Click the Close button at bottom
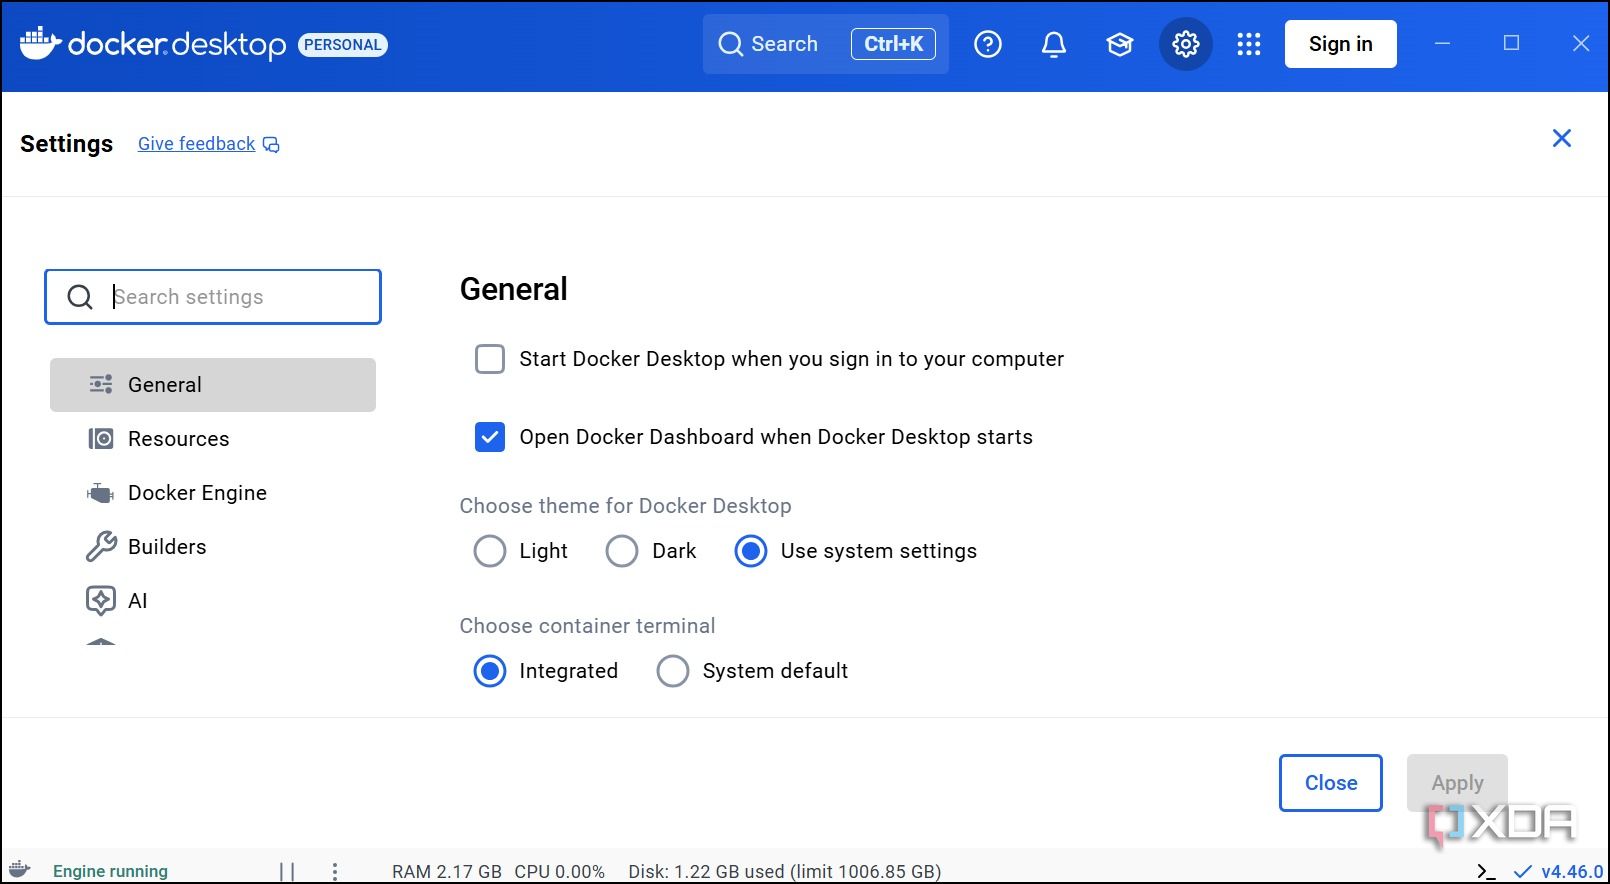This screenshot has height=884, width=1610. 1330,783
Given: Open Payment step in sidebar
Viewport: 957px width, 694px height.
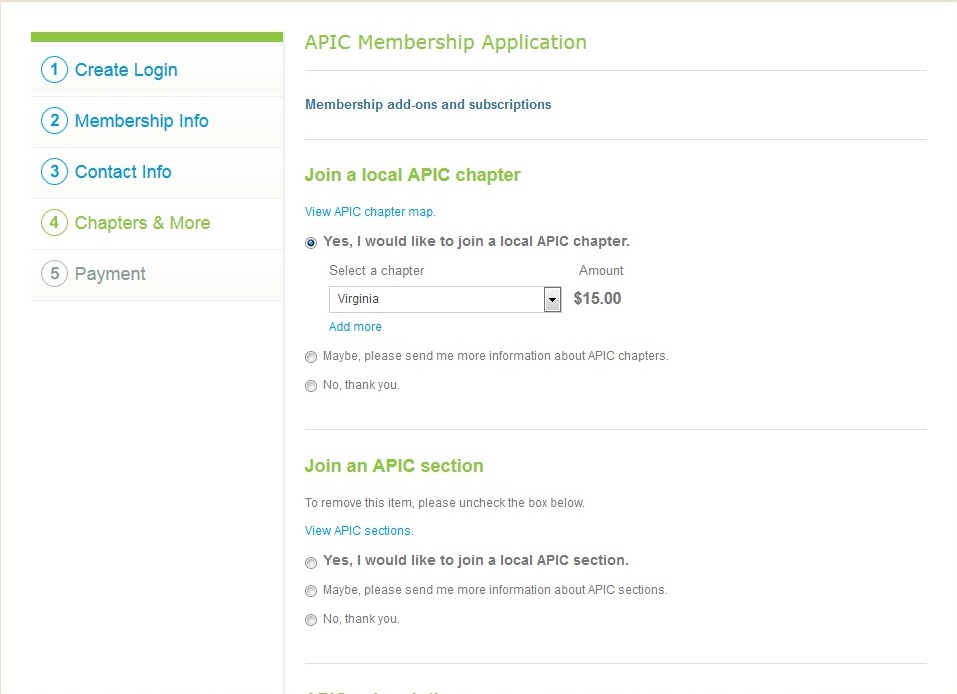Looking at the screenshot, I should (110, 274).
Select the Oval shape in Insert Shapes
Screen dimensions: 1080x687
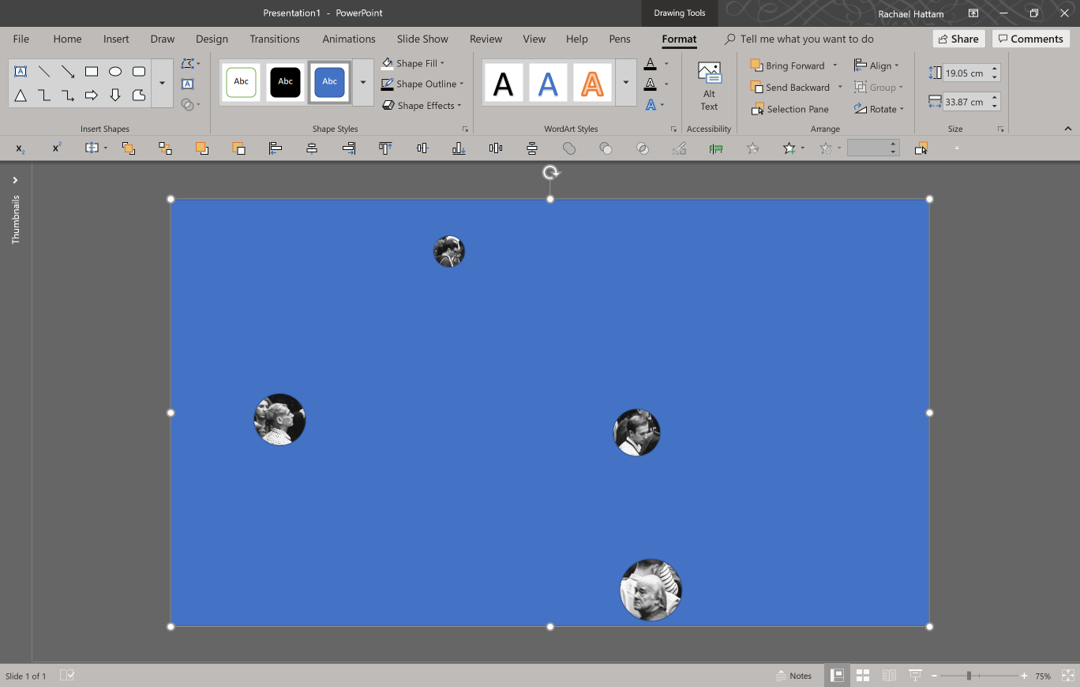tap(115, 71)
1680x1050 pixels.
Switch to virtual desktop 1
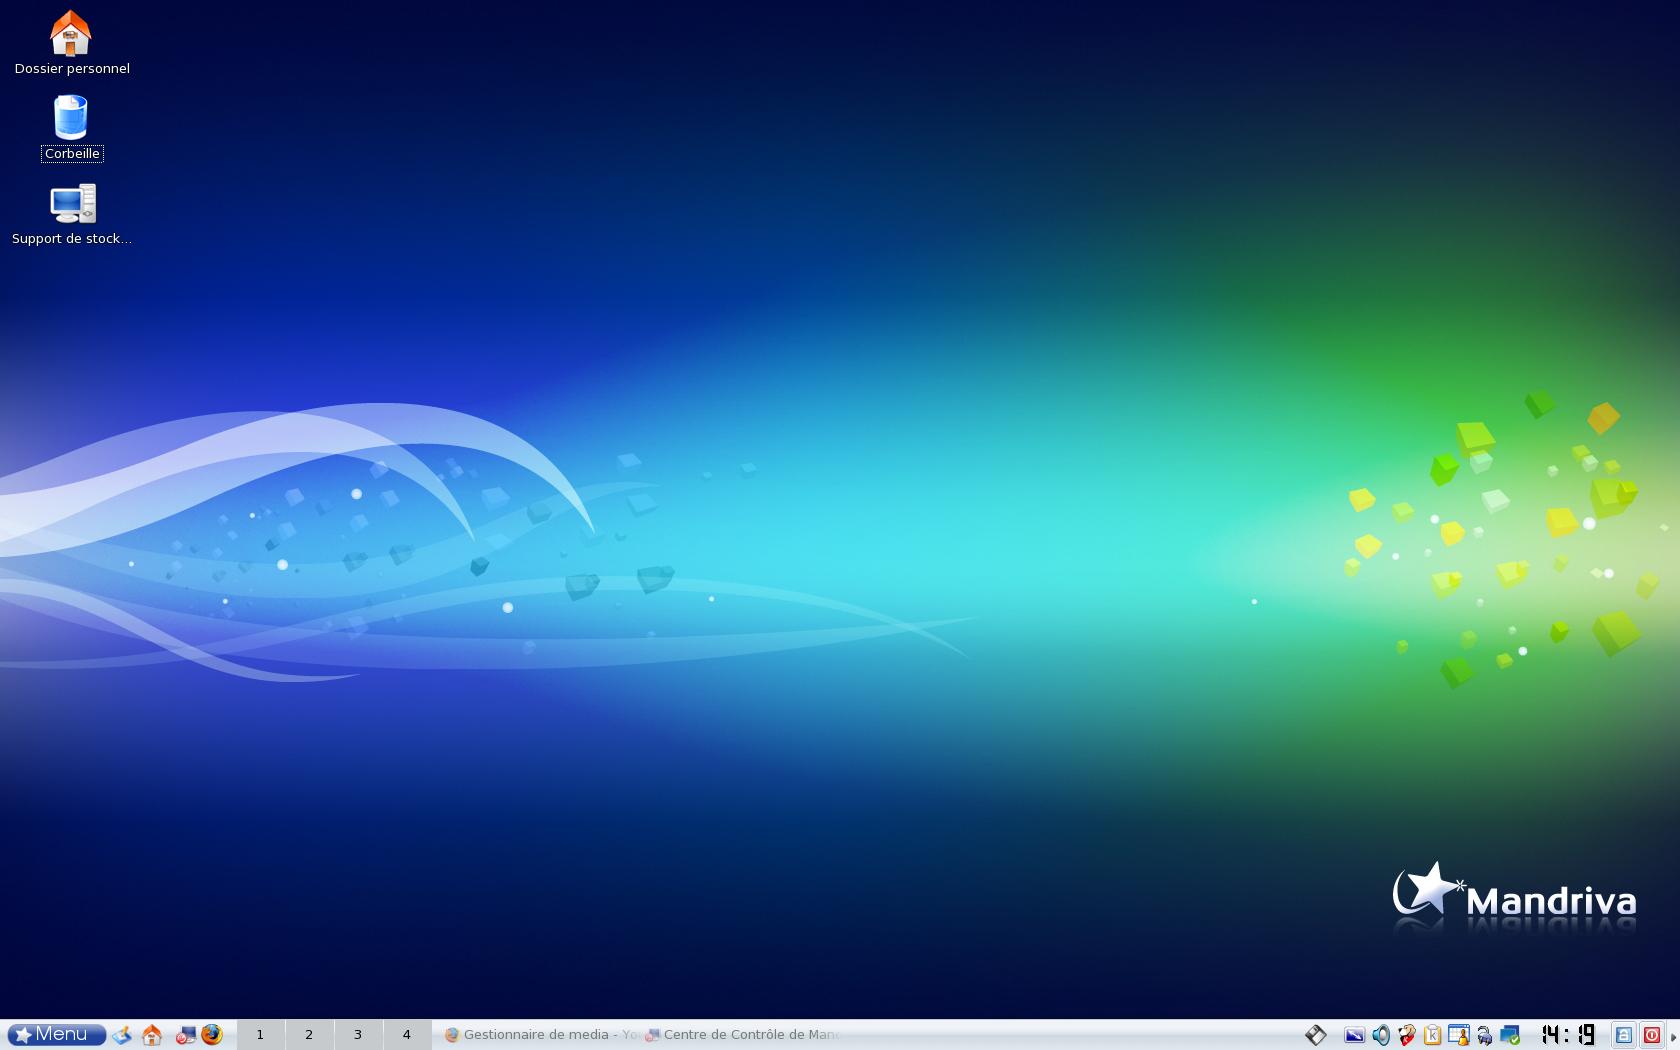pyautogui.click(x=260, y=1035)
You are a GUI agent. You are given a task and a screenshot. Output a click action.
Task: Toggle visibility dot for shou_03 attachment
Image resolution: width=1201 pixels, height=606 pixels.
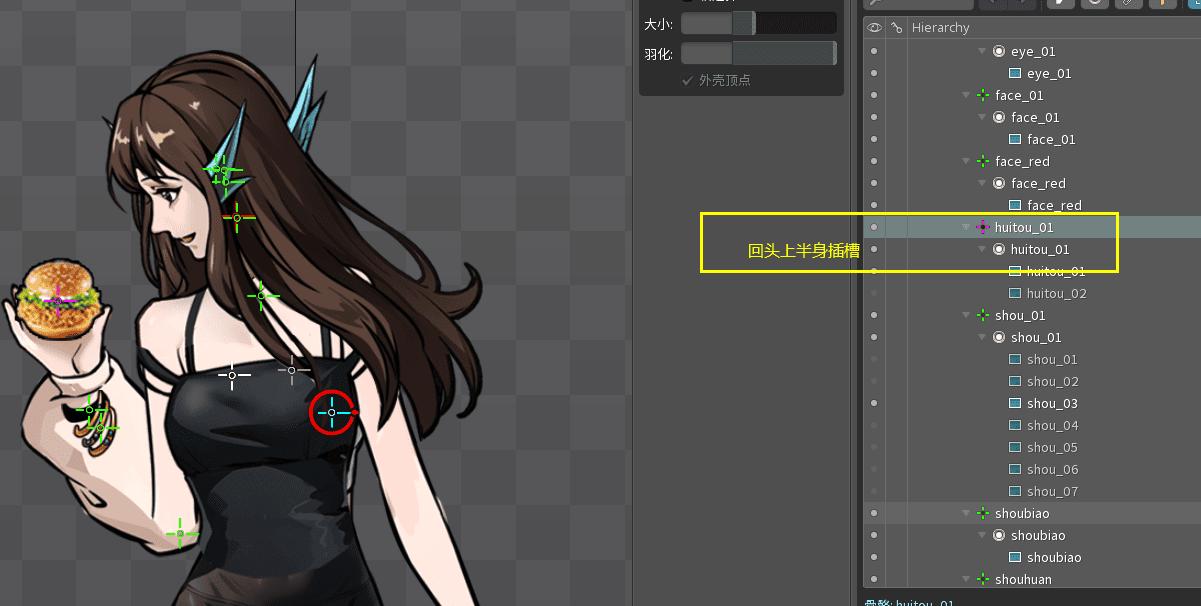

━━━━━━━━━━━━━━━━

**INSTRUCTIONS TO FOLLOW:**
Would you copy out every entry above word for word, without the pictures?

**REPLY TO THE EXERCISE:**
Click the Close button at bottom
This screenshot has height=884, width=1610. 1330,783
Given: Open Payment step in sidebar
Viewport: 957px width, 694px height.
Looking at the screenshot, I should (110, 274).
Select the Oval shape in Insert Shapes
Screen dimensions: 1080x687
tap(115, 71)
1680x1050 pixels.
Switch to virtual desktop 1
pyautogui.click(x=260, y=1035)
You are a GUI agent. You are given a task and a screenshot. Output a click action.
Task: Toggle visibility dot for shou_03 attachment
Image resolution: width=1201 pixels, height=606 pixels.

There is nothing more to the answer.